* [PROBLEM REQUIREMENTS] With no line omitted, restate the records below exactly as they appear.

Dataset entries
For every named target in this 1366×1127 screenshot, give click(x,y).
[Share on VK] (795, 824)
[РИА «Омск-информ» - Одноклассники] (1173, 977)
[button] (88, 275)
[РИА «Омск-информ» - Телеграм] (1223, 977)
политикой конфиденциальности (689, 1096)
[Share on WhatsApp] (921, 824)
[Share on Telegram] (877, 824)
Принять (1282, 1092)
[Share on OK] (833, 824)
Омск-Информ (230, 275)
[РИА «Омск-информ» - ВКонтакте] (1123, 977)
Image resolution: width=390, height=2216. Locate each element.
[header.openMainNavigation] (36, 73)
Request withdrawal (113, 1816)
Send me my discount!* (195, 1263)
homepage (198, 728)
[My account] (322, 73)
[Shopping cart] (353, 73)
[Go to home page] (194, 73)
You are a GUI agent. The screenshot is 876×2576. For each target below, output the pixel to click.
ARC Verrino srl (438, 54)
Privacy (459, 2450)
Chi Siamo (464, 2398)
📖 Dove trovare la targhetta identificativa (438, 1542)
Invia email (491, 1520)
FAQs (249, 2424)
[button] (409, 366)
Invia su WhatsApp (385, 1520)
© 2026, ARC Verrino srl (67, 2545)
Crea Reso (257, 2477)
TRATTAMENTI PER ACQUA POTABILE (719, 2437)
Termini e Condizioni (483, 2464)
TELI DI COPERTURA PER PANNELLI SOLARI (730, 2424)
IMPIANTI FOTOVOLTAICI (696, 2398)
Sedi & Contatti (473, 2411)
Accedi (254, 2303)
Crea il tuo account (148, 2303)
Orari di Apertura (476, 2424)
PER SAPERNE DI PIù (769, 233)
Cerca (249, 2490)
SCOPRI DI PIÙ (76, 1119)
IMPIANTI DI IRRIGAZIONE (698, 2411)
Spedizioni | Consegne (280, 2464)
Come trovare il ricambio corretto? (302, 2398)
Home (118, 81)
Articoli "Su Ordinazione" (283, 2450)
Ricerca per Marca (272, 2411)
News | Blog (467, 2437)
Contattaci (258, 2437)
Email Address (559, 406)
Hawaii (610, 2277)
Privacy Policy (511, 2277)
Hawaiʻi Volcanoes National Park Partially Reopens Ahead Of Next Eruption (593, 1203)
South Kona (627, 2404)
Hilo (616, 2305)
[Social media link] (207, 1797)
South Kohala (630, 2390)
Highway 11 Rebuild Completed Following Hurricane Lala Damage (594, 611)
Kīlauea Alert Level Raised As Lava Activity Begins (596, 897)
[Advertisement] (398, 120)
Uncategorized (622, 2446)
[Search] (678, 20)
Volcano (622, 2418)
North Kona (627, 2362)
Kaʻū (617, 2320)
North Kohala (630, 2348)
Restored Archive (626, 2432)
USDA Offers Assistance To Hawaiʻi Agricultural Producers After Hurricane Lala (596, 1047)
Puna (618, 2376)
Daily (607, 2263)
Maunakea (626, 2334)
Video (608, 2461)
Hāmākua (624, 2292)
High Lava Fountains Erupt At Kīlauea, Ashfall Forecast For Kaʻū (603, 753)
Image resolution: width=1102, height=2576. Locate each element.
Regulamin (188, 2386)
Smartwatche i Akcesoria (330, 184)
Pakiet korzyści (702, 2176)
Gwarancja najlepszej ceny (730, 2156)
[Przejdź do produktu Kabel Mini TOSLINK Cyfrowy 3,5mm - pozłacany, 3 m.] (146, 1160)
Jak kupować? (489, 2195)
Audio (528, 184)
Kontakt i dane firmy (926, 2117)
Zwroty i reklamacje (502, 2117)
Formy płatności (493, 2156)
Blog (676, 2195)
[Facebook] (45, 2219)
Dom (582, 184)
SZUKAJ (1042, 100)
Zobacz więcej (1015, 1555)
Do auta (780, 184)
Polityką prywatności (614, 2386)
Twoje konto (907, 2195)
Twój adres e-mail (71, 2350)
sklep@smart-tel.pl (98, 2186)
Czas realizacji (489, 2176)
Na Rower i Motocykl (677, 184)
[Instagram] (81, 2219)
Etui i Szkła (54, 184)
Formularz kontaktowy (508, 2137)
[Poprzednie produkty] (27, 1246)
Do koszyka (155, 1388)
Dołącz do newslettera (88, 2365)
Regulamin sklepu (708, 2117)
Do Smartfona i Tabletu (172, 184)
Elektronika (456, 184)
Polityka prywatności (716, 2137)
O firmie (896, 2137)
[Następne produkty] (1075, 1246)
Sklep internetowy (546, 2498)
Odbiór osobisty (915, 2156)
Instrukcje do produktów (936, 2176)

* [COMPLETED TASK]
For every named target in this 1366×1127 screenshot, give click(x,y).
[Share on VK] (795, 824)
[РИА «Омск-информ» - Одноклассники] (1173, 977)
[button] (88, 275)
[РИА «Омск-информ» - Телеграм] (1223, 977)
политикой конфиденциальности (689, 1096)
[Share on WhatsApp] (921, 824)
[Share on Telegram] (877, 824)
Принять (1282, 1092)
[Share on OK] (833, 824)
Омск-Информ (230, 275)
[РИА «Омск-информ» - ВКонтакте] (1123, 977)
Image resolution: width=390, height=2216. Locate each element.
[header.openMainNavigation] (36, 73)
Request withdrawal (113, 1816)
Send me my discount!* (195, 1263)
homepage (198, 728)
[My account] (322, 73)
[Shopping cart] (353, 73)
[Go to home page] (194, 73)
You are a GUI agent. The screenshot is 876×2576. For each target below, output the pixel to click.
ARC Verrino srl (438, 54)
Privacy (459, 2450)
Chi Siamo (464, 2398)
📖 Dove trovare la targhetta identificativa (438, 1542)
Invia email (491, 1520)
FAQs (249, 2424)
[button] (409, 366)
Invia su WhatsApp (385, 1520)
© 2026, ARC Verrino srl (67, 2545)
Crea Reso (257, 2477)
TRATTAMENTI PER ACQUA POTABILE (719, 2437)
Termini e Condizioni (483, 2464)
TELI DI COPERTURA PER PANNELLI SOLARI (730, 2424)
IMPIANTI FOTOVOLTAICI (696, 2398)
Sedi & Contatti (473, 2411)
Accedi (254, 2303)
Crea il tuo account (148, 2303)
Orari di Apertura (476, 2424)
PER SAPERNE DI PIù (769, 233)
Cerca (249, 2490)
SCOPRI DI PIÙ (76, 1119)
IMPIANTI DI IRRIGAZIONE (698, 2411)
Spedizioni | Consegne (280, 2464)
Come trovare il ricambio corretto? (302, 2398)
Home (118, 81)
Articoli "Su Ordinazione" (283, 2450)
Ricerca per Marca (272, 2411)
News | Blog (467, 2437)
Contattaci (258, 2437)
Email Address (559, 406)
Hawaii (610, 2277)
Privacy Policy (511, 2277)
Hawaiʻi Volcanoes National Park Partially Reopens Ahead Of Next Eruption (593, 1203)
South Kona (627, 2404)
Hilo (616, 2305)
[Social media link] (207, 1797)
South Kohala (630, 2390)
Highway 11 Rebuild Completed Following Hurricane Lala Damage (594, 611)
Kīlauea Alert Level Raised As Lava Activity Begins (596, 897)
[Advertisement] (398, 120)
Uncategorized (622, 2446)
[Search] (678, 20)
Volcano (622, 2418)
North Kona (627, 2362)
Kaʻū (617, 2320)
North Kohala (630, 2348)
Restored Archive (626, 2432)
USDA Offers Assistance To Hawaiʻi Agricultural Producers After Hurricane Lala (596, 1047)
Puna (618, 2376)
Daily (607, 2263)
Maunakea (626, 2334)
Video (608, 2461)
Hāmākua (624, 2292)
High Lava Fountains Erupt At Kīlauea, Ashfall Forecast For Kaʻū (603, 753)
Image resolution: width=1102, height=2576. Locate each element.
Regulamin (188, 2386)
Smartwatche i Akcesoria (330, 184)
Pakiet korzyści (702, 2176)
Gwarancja najlepszej ceny (730, 2156)
[Przejdź do produktu Kabel Mini TOSLINK Cyfrowy 3,5mm - pozłacany, 3 m.] (146, 1160)
Jak kupować? (489, 2195)
Audio (528, 184)
Kontakt i dane firmy (926, 2117)
Zwroty i reklamacje (502, 2117)
Formy płatności (493, 2156)
Blog (676, 2195)
[Facebook] (45, 2219)
Dom (582, 184)
SZUKAJ (1042, 100)
Zobacz więcej (1015, 1555)
Do auta (780, 184)
Polityką prywatności (614, 2386)
Twoje konto (907, 2195)
Twój adres e-mail (71, 2350)
sklep@smart-tel.pl (98, 2186)
Czas realizacji (489, 2176)
Na Rower i Motocykl (677, 184)
[Instagram] (81, 2219)
Etui i Szkła (54, 184)
Formularz kontaktowy (508, 2137)
[Poprzednie produkty] (27, 1246)
Do koszyka (155, 1388)
Dołącz do newslettera (88, 2365)
Regulamin sklepu (708, 2117)
Do Smartfona i Tabletu (172, 184)
Elektronika (456, 184)
Polityka prywatności (716, 2137)
O firmie (896, 2137)
[Następne produkty] (1075, 1246)
Sklep internetowy (546, 2498)
Odbiór osobisty (915, 2156)
Instrukcje do produktów (936, 2176)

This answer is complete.